Physical interpretation

Physically, the ansatz \eqref{eq:z_vel} may be interpreted via \ref{momentum} as defining the balance between buoyancy, the pressure gradient force, and gravity to be

\[\begin{align} -g\left(1 + \frac{1}{\rho}\partd{p}{\phi}\right) &= \deriv{w}{t}(\phi,t), \notag \\ &= \frac{2\pi w_0}{t_p}\sin\frac{\pi\phi}{gz_{top}}\cos\frac{2\pi t}{t_p} + \frac{\pi w_0^2}{2z_{top}}\sin\frac{2\pi\phi}{gz_{top}}\sin^2\frac{2\pi t}{t_p}, \end{align}\]

where the right-hand side is the time derivative of \ref{phi_vel}.

It is most straightforward to derive this interpretation by decomposing the pressure into a constant, hydrostatically balanced reference state with a superimposed perturbation \cite{KlempWilhelmson1978,Srivastava1967,SoongOgura1973} so that $p = \overline{p} + p'$. Combining this decomposition (and similar treatment of temperature and density) with the equation of state leads to a formulation of the total pressure gradient as the background hydrostatic balance plus a perturbation due to nonhydrostatic buoyancy.
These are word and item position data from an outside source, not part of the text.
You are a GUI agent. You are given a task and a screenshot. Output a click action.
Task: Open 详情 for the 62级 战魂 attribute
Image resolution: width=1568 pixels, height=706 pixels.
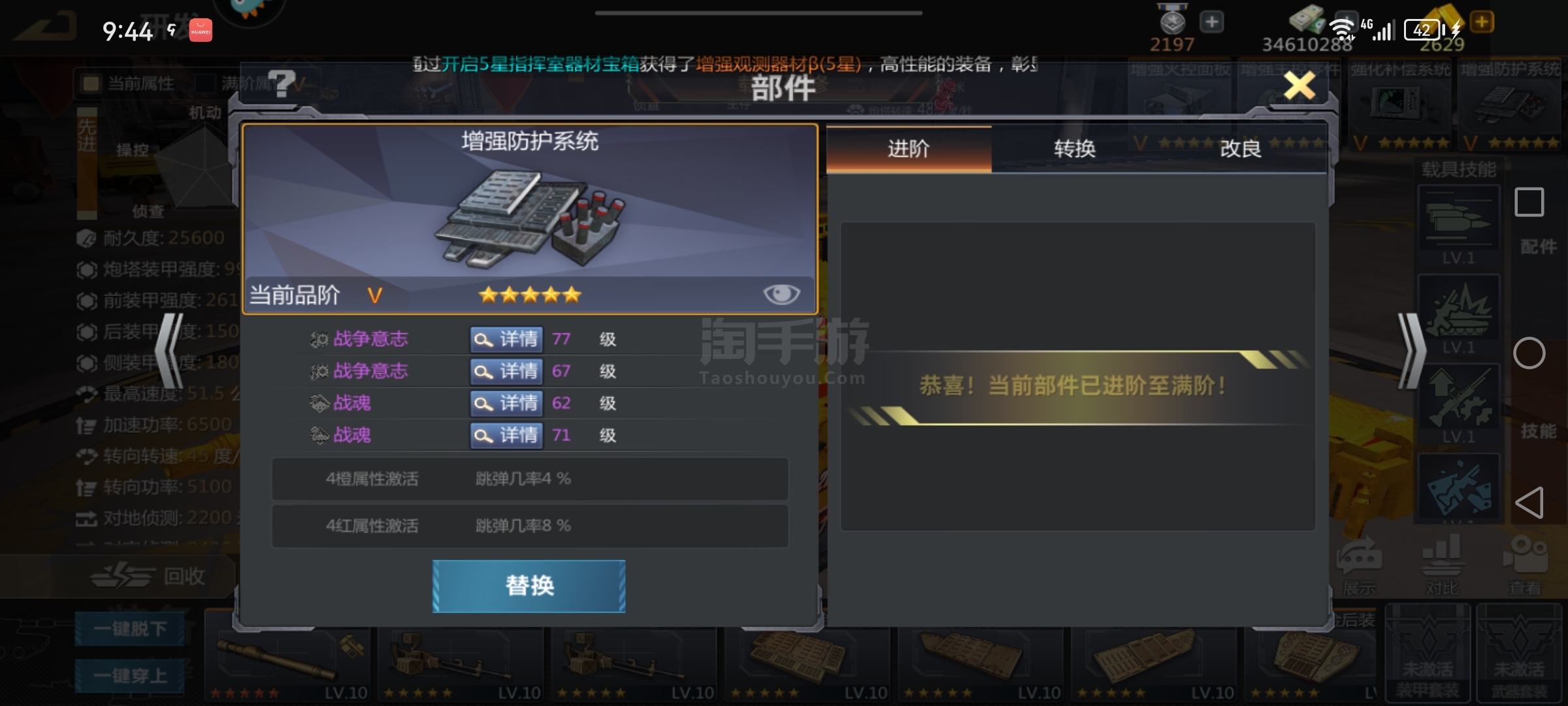pos(506,403)
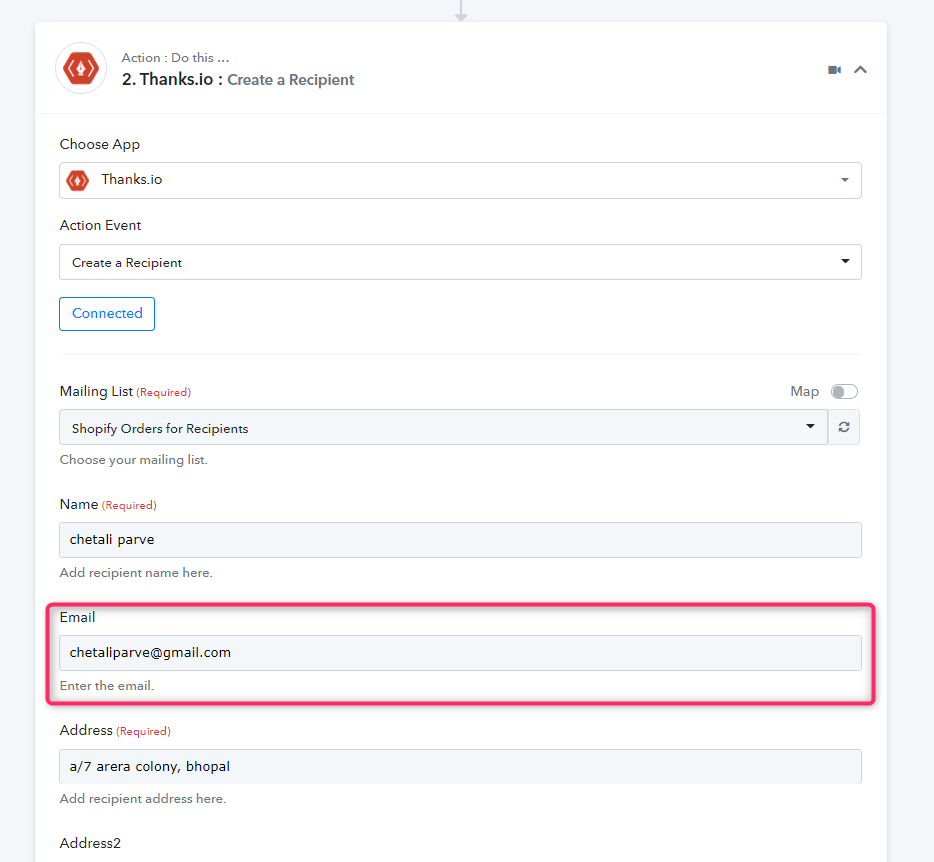Click the Connected button
934x862 pixels.
(x=107, y=314)
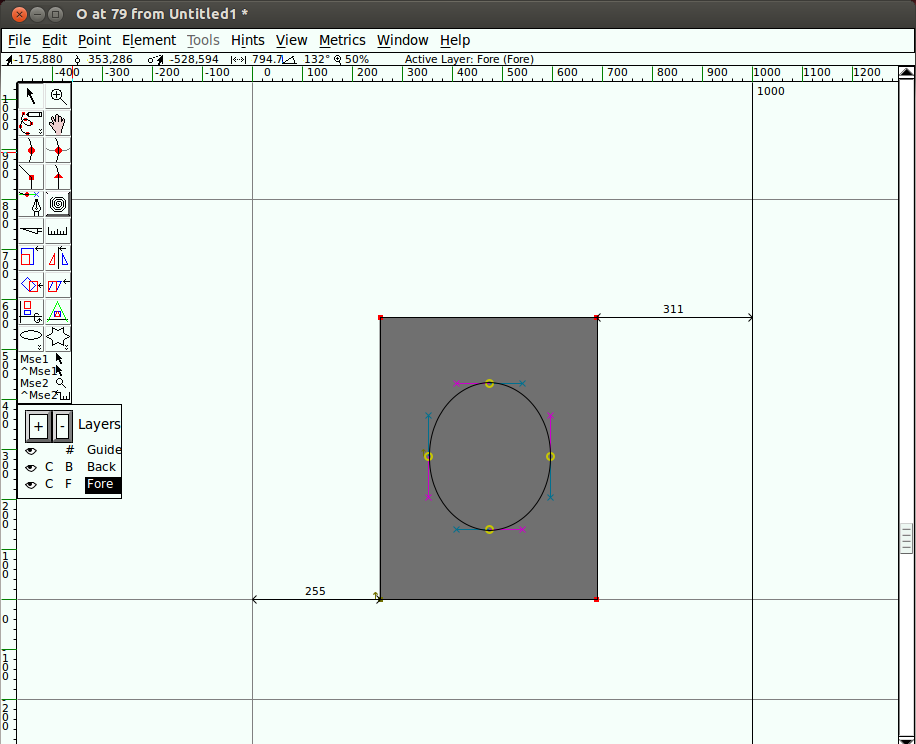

In \cite{KlempWilhelmson1978,Srivastava1967,SoongOgura1973} this arises as quadratic terms of the perturbation variables are neglected. It is interesting that a similar (though not equivalent\footnote{Taylor et.~al.~\cite{Taylor2020} retain the full form of the pressure gradient, without a linearization.}) term arises in \cite{Taylor2020} as a result of the choice of a vertical mass coordinate based on hydrostatic pressure.

Initialization

Initial conditions are defined by stationary, $w(\phi(0),0) = 0,$ hydrostatic balance with a constant lapse rate in the virtual temperature profile, and exponential decay in the water vapor mixing ratio.

The initial virtual temperature profile is defined by two parameters, $T_{0}$ and $\Gamma_v$ (with default values 300K and 0.01 K/m, respectively),

\[\begin{equation}\label{tv} T_{v0}(z) = T_{0} - \Gamma_v z. \end{equation}\]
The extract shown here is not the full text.